Este ano a competição também contará com a categoria feminina, onde as oito melhores ranqueadas disputarão a grande final da temporada na China.

Agora fica a pergunta: Estaria o skate brasileiro saindo do buraco?

Bom, vamos fazer uma rápida análise do cenário atual. Desde a inclusão do skate na Olimpíada, com estreia marcada para Tóquio 2020, o “esporte” no Brasil ganhou grande visibilidade da mídia de massa e (aparentemente) já começa a ser visto com outros olhos – os do interesse.

Tanto os governantes, focados nas urnas, quanto a iniciativa privada, com seus próprios interesses ocultos, já começam a se movimentar para lucrar com o crescimento do skate – hoje o segundo “esporte” mais praticado no país. Pistas privadas brotam do chão como mato, lojas reforçam estoques, fábricas shapeiam dia e noite. Mas será que tudo isso realmente fortalece o skate brasileiro?

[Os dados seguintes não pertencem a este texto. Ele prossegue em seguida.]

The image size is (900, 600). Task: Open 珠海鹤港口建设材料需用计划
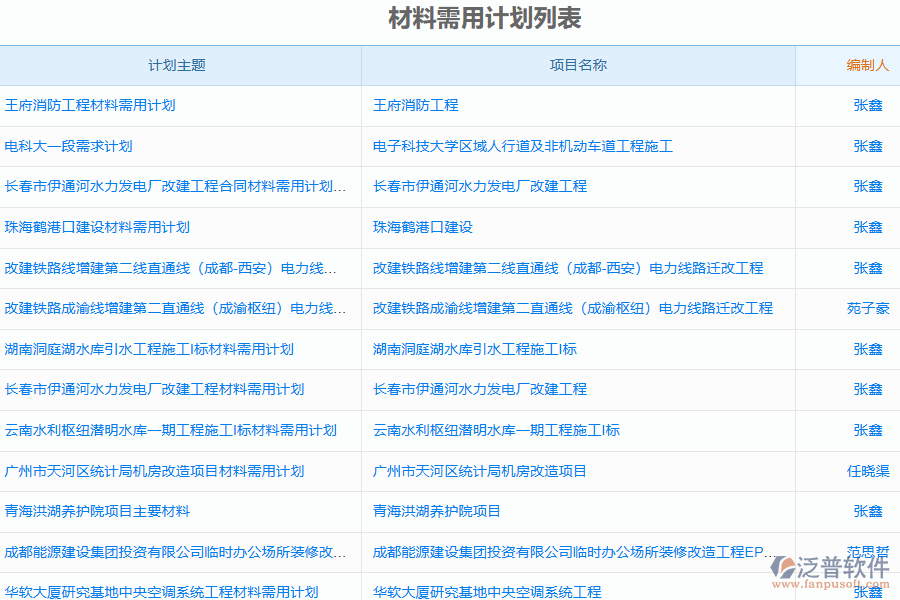96,227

Veja bem, tendo outras modalidades olímpicas como exemplo, vale ressaltar desde já, antes mesmo da estreia do skate nos jogos, que não adianta turbinar só/somente as categorias Profissionais e ignorar todo o restante da pirâmide, que tem início – literalmente – na base (nas ruas), e sempre será a maior prioridade de qualquer “esporte”, seja ele olímpico ou não. E não existe manobra mágica, para um trabalho forte de longa duração é fundamental fortalecer todo o mercado (principalmente nacional) e dar a devida estrutura para que os “atletas” se desenvolvam.

Força nos bastidores? Agora tem sim senhor!

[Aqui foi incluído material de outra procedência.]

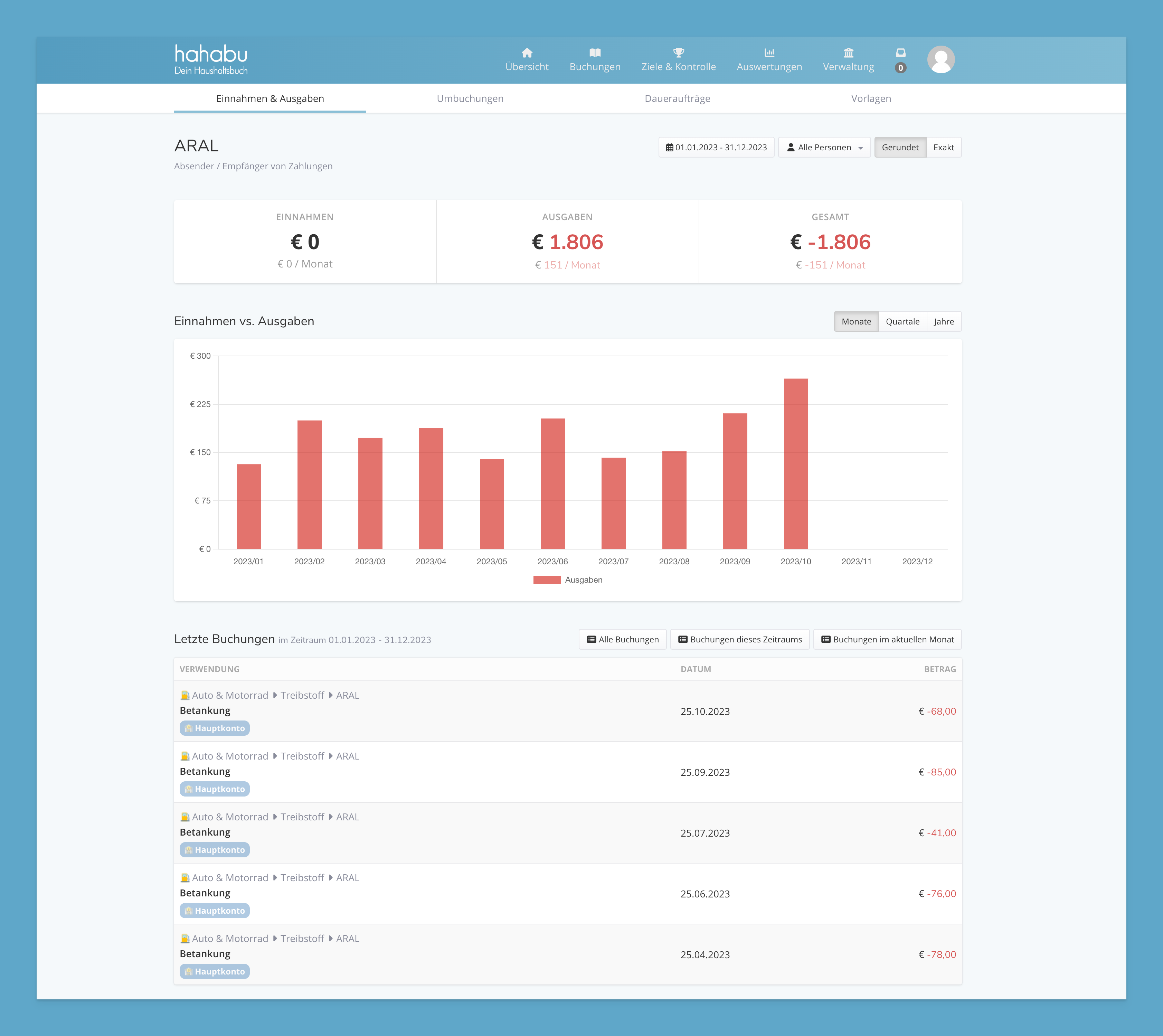Screen dimensions: 1163x1036
Task: Select the Gerundet rounding option
Action: [899, 148]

Nova pista de skate no Prédio do Banespa.

Desde que Bob Burnquist e Sandro Dias, duas grandes referências e ídolos incontestáveis do skate mundial, tomaram a frente da Confederação Brasileira de Skate, portas, janelas e até andares inteiros de edifícios se abriram para o carrinho. Não entendeu? Bom, agora o 21° andar do antigo prédio do Banespa – um dos símbolos da cidade de São Paulo -, conta com 300m² de street e vista para toda a metrópole, uma parceria do também empresário Bob Burnquist com o Banco Santander.

Neste momento, talvez mais do que nunca, quem sempre esteve envolvido com o skate está cheio de perguntas sem respostas. A principal talvez seja, para onde essa remada está nos direcionando? Não dá para prever, mas uma coisa já é fato: aquele sonho de viver do skate, cultivado por diversos talentos tupiniquins, ganhou uma sobrevida – uma espécie de luz para quem esteve por tanto tempo dentro de um buraco sem concreto.

O skate brasileiro potencializa seu levante – mérito da CBSK e todas suas gestões.